Jiro’s shop (“Sukiyabashi Jiro”) is extremely clean but modest. Located in a Tokyo subway station, it has only ten seats and serves only sushi. Jiro sets up two rounds of meals a day: lunch and dinner—which sounds like he serves 20 people a day. And yet sushi lovers from around the world reserve up to a year in advance (if my memory serves). Jiro is the only sushi chef to receive a three-star Michelin Guide.
The film is a meditation on craft, just as the copy says. Beautifully filmed with long shots of Tokyo life and the chefs’ concentration on their craft, including a mesmerizing classical soundtrack. The film is primarily about Jiro’s compulsion to learn all there is to know about making sushi. But along the way he influences his sons and seems to have changed the way sushi is prepared. In the end, both Mrs. Kirkistan and I felt we wanted to put heart and soul into our respective crafts.
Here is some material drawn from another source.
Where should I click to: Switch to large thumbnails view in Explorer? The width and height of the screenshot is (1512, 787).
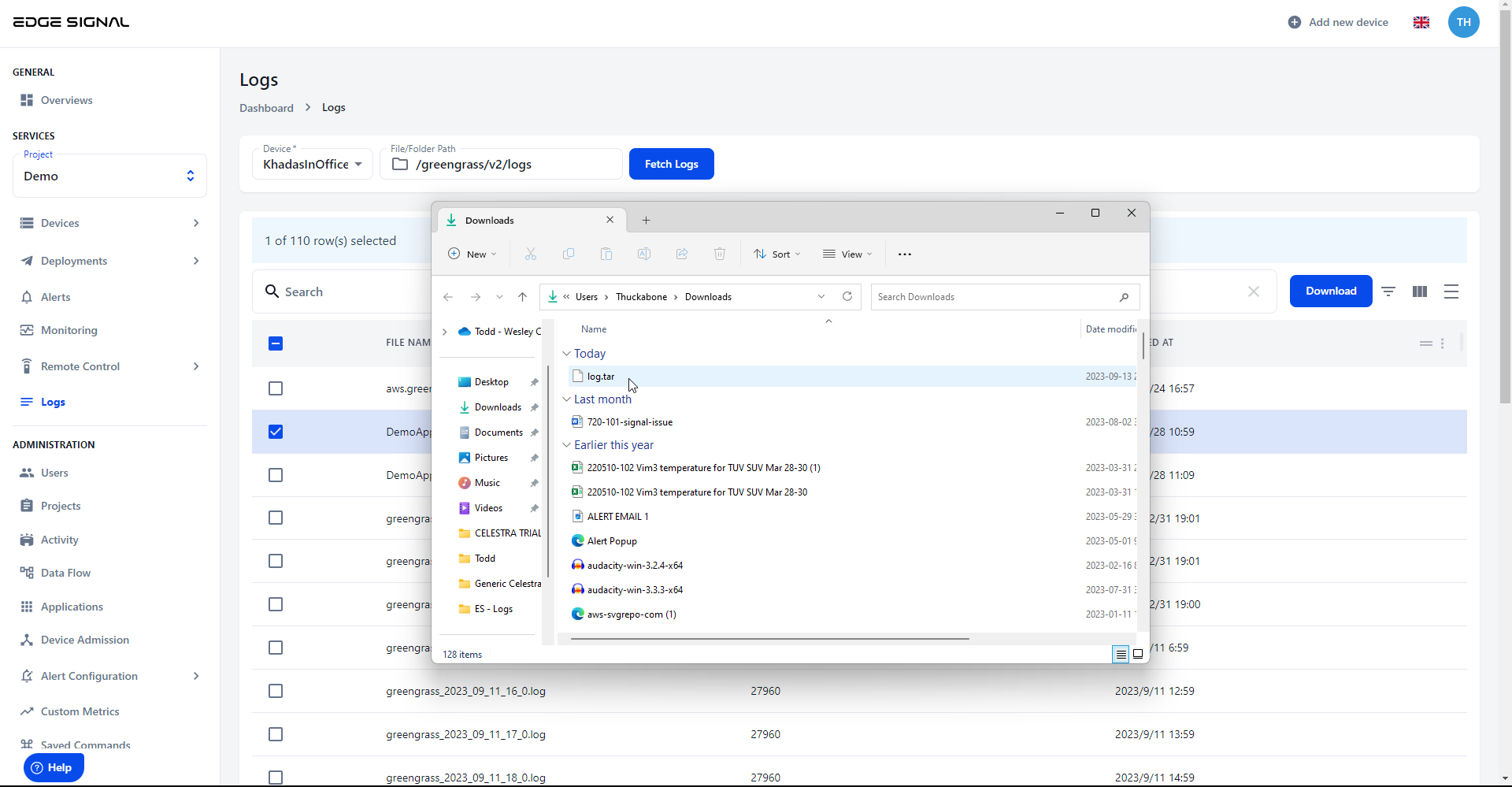click(x=1138, y=654)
For copywriters and writers, the parallels are clear. Several times in the film, Jiro says he is happiest when he is making sushi. Even at 85 years old, he continues to make a mark and continues to be mesmerized. In fact, there seems to be a push-pull between his work and the rest of his life. Craft is almost the reason he gets up. But it also is his main worry. Hearing what craft looks like from his sons’ perspective and the up and coming chefs that move through the restaurant.
Thanks to Scott Berkun for the recommendation.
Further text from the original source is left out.